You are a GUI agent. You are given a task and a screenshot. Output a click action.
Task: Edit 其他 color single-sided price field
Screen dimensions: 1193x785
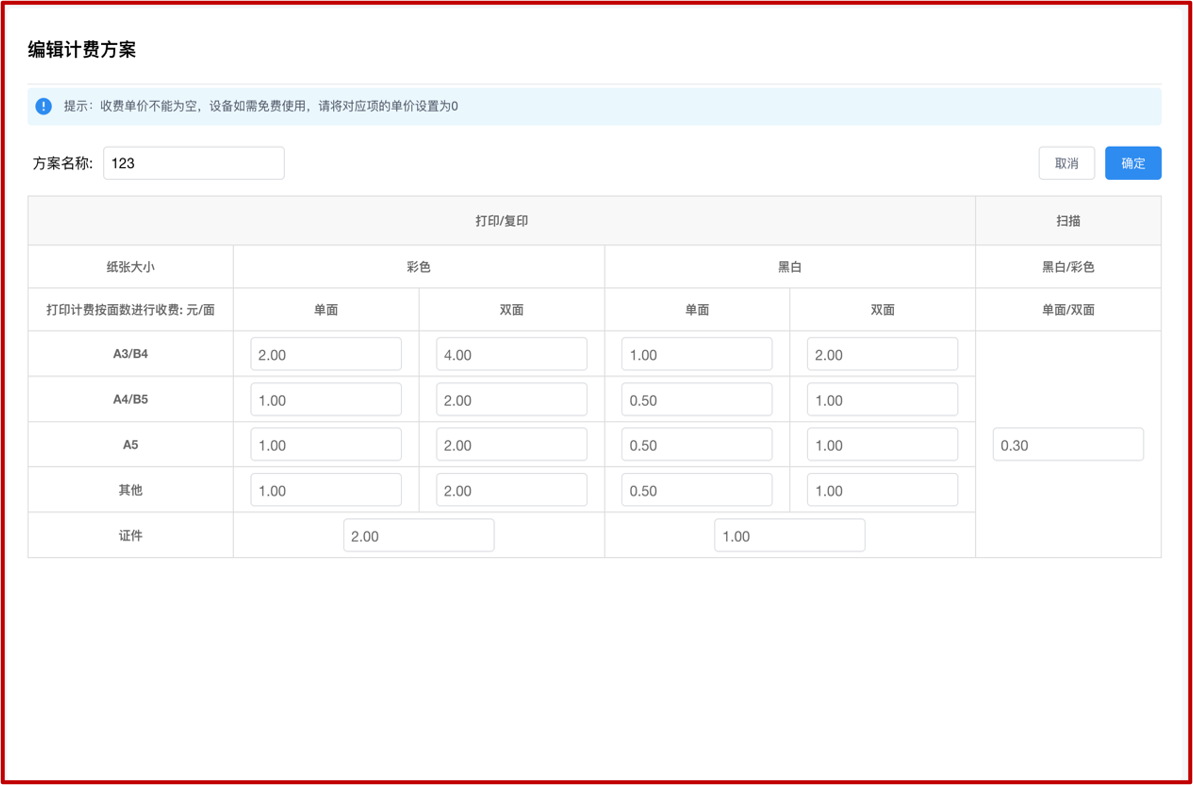(x=326, y=490)
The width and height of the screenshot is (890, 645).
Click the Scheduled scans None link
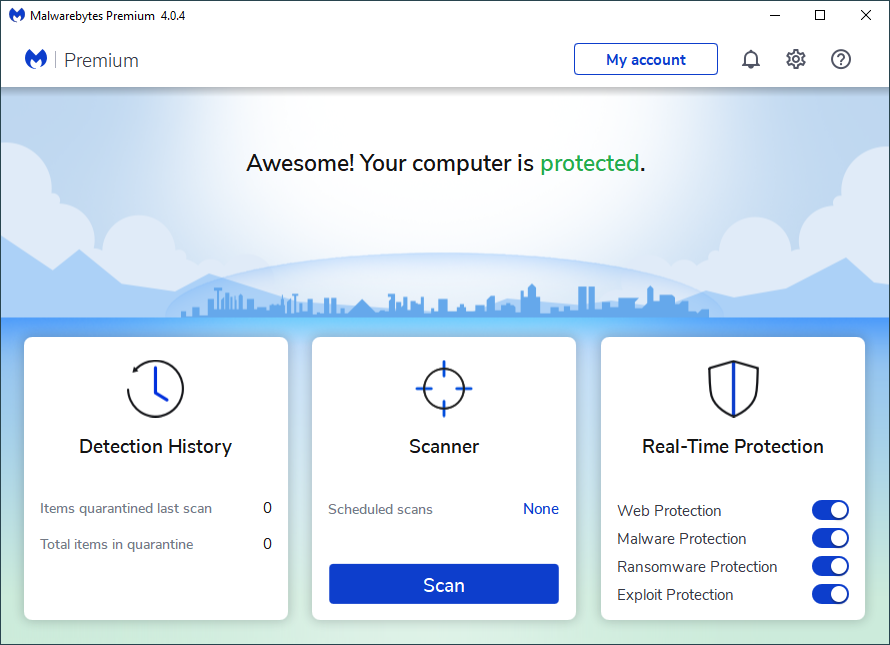(541, 509)

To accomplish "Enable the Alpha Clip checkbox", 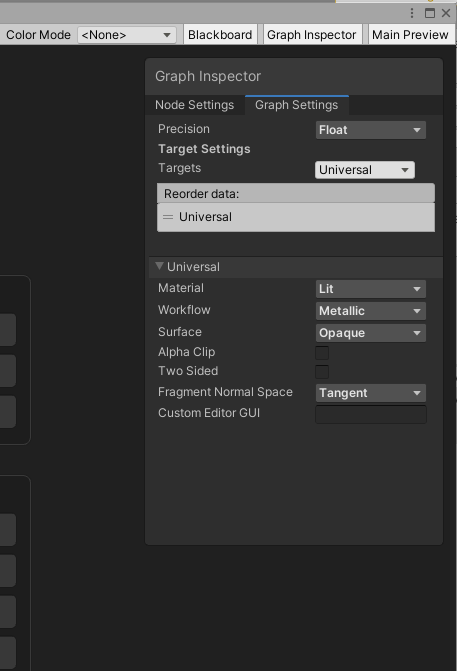I will [322, 353].
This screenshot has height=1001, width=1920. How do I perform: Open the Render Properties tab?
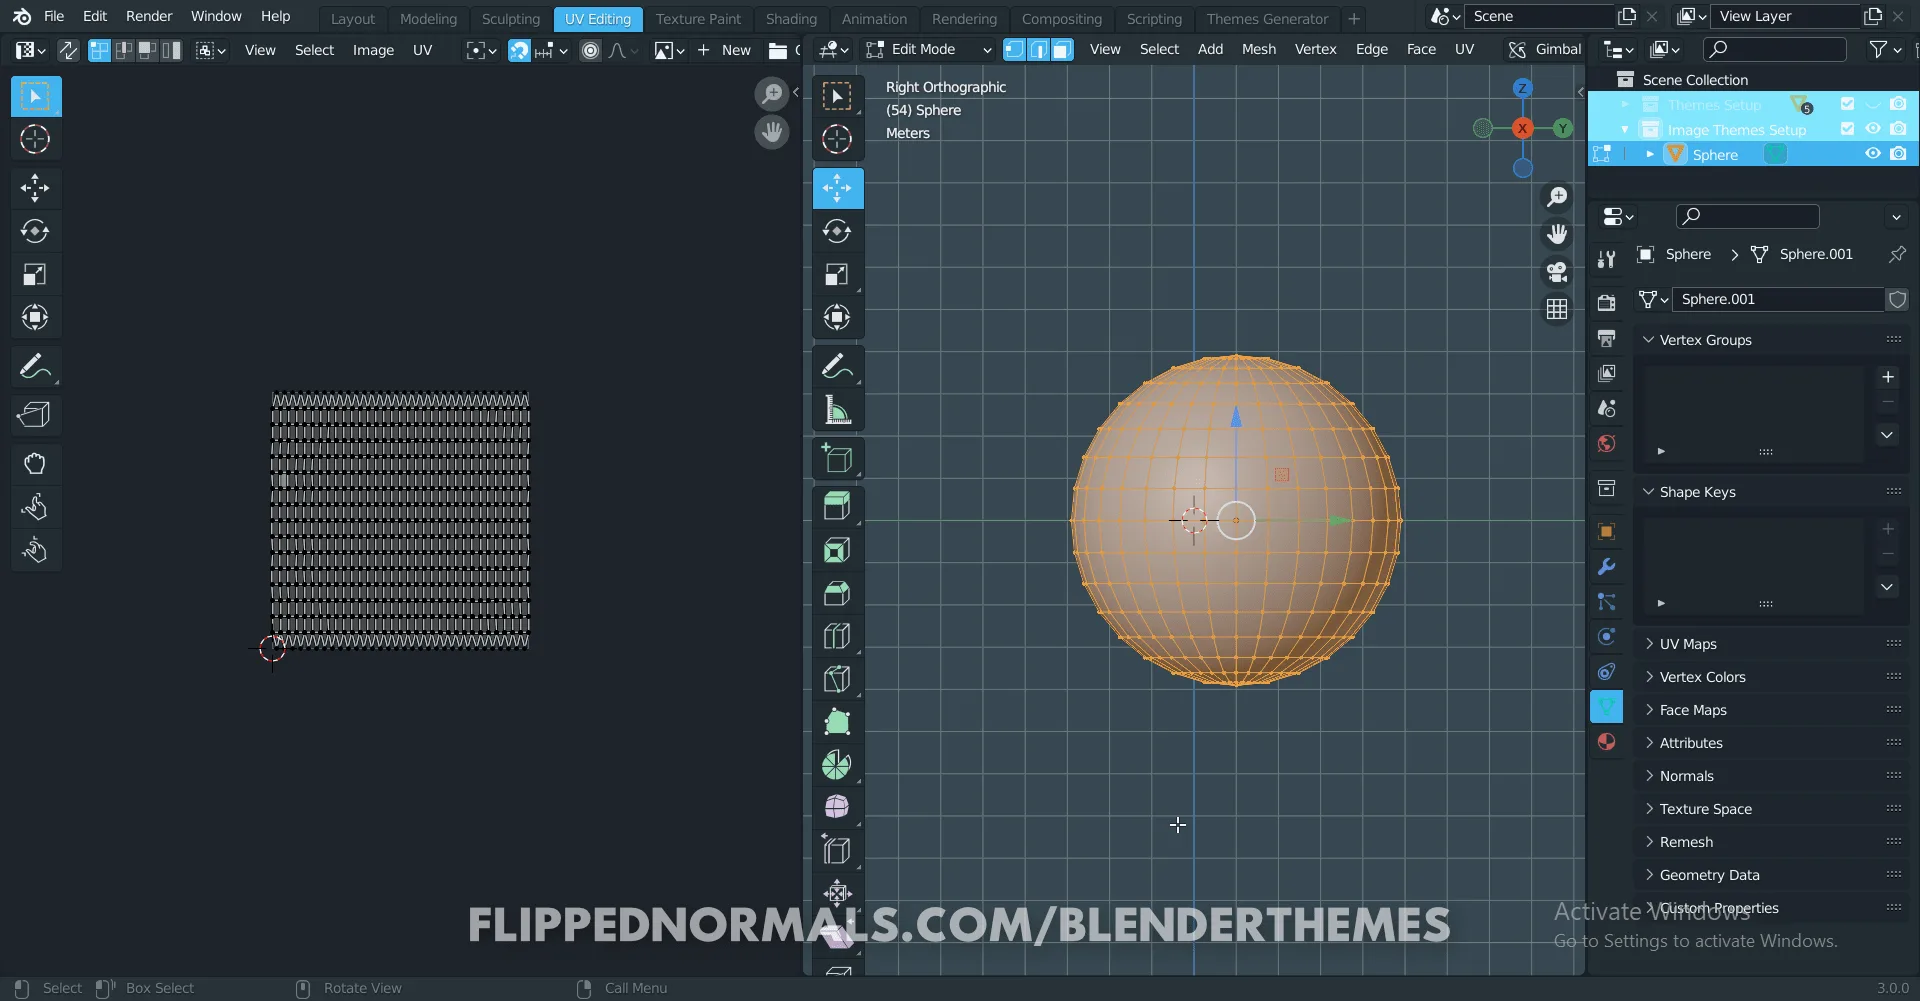pyautogui.click(x=1607, y=302)

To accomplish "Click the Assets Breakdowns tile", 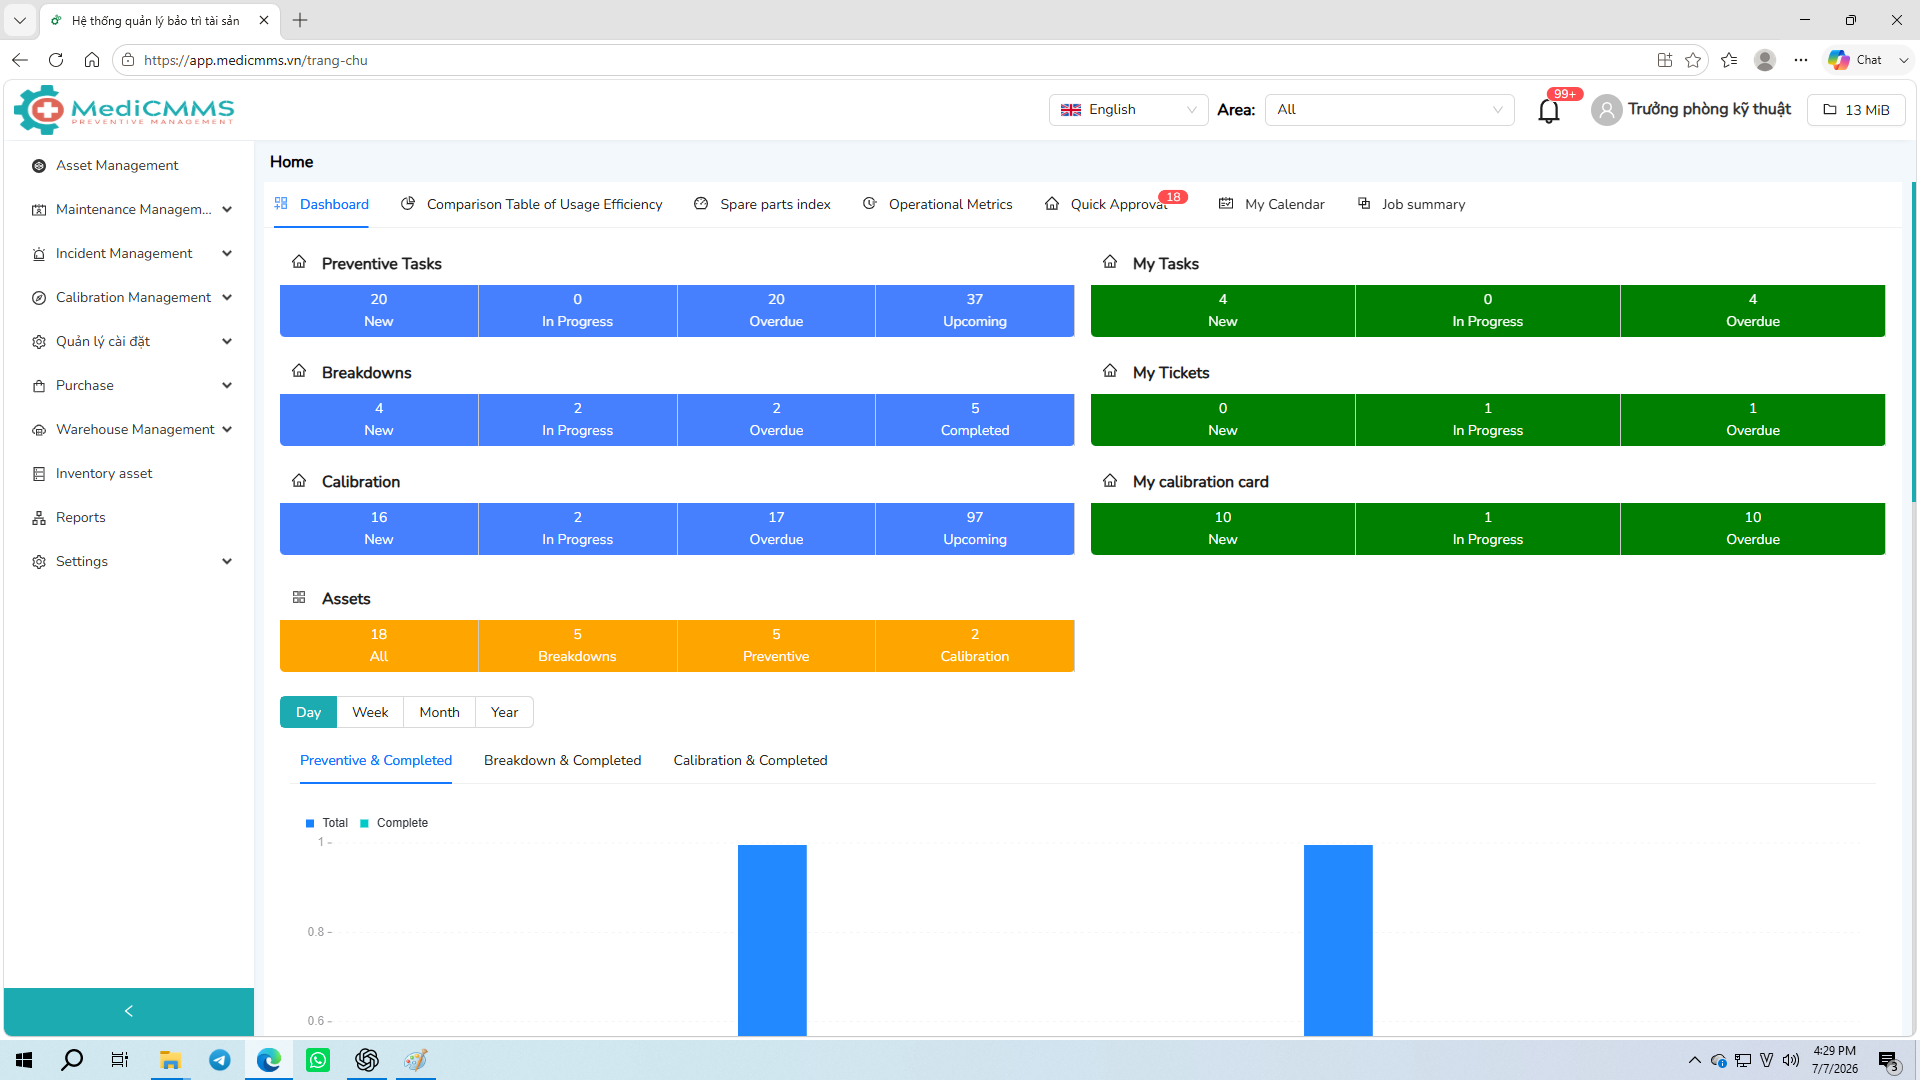I will pos(577,646).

=====

**Short task:**
Identify each line of the listing above that contains the word "screenshot", and copy those lines out in full.

**Answer to the exercise:**
You are a GUI agent. You are given a task and a screenshot. Output a click action.
The width and height of the screenshot is (890, 645).
This screenshot has height=1001, width=1920. How do I perform: Open the Render Properties tab?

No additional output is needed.